Comment by Reubend
5 days ago
It's a very interesting concept, and I signed up to try it. However, after seeing the landing page, my first question was:
"Where's the data on accuracy?"
Backtesting is difficult to do correctly with LLMs, but because this is marketed as being for macro investing, I would expect to see a level of rigor and quantitative analysis consistent with that.
The Monte Carlo simulation engine sounds really cool, but is there evidence to indicate that it generates superior results to expert predictions, or to LLMs alone?
I actually think it would be totally fine for your beta version to have low accuracy numbers. After all, this seems to be something in the very early stages. But to have no quantitative analysis of your system's performance definitely makes me uneasy to trust it.
> because this is marketed as being for macro investing, I would expect to see a level of rigor and quantitative analysis consistent with that.

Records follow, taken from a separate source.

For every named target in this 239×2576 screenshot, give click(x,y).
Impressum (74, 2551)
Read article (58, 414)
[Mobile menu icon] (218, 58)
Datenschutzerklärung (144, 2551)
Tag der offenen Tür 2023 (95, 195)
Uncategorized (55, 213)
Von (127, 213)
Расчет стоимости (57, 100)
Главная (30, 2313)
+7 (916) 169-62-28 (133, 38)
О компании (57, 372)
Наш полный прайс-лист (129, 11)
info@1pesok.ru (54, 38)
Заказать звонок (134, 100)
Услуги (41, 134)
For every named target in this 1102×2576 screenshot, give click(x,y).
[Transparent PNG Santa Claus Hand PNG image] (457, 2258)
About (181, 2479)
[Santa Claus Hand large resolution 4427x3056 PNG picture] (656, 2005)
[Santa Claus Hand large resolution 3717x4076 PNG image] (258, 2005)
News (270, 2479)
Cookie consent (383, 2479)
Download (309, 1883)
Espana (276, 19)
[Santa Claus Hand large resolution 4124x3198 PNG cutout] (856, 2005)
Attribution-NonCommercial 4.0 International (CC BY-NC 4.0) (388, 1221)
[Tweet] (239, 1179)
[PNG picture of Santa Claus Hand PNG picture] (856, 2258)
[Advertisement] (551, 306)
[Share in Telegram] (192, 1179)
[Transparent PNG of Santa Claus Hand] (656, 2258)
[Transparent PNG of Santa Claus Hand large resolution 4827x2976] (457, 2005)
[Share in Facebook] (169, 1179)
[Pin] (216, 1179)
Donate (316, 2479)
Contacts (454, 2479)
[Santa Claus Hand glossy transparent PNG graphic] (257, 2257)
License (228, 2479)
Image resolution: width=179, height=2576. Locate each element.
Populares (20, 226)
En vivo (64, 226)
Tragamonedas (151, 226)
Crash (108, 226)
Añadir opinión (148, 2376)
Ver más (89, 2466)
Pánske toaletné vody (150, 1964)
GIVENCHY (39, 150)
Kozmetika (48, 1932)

Thanks for bringing this up - while we talk about Soros' forecasts and comparing them against those of an LLM, in the end Soros is not a forecasting tool, it's an analytical framework.
There is a gap between quant modeling and geopolitical analysis that we seek to fill. Specifically, quant models are great at capturing statistical regularities in financial time series but typically treat geopolitical shocks as exogenous noise. Meanwhile, geopolitical analyses in the policy and intelligence communities (with the exception of Bueno de Mesquita [BdM]'s work) provide deep contextual reasoning but rarely produce probabilistic scenario structures or asset-level transmission mappings that can directly inform capital allocation.
We will be shortly publishing a technical preprint laying out the Soros framework in full, but the TL;DR is: we model geopolitical events (or crises in the literature) as partially observed ("fog of war") stochastic games with multiple actors jostling for control over resources. We map out actors across various axes (think of these as actor embeddings), identify key decision points, and enumerate paths across them to estimate scenario probabilities. The scenarios in turn have associated transmission flows and market implications. We will evaluate those as mentioned in the sibling comment. Happy to discuss more.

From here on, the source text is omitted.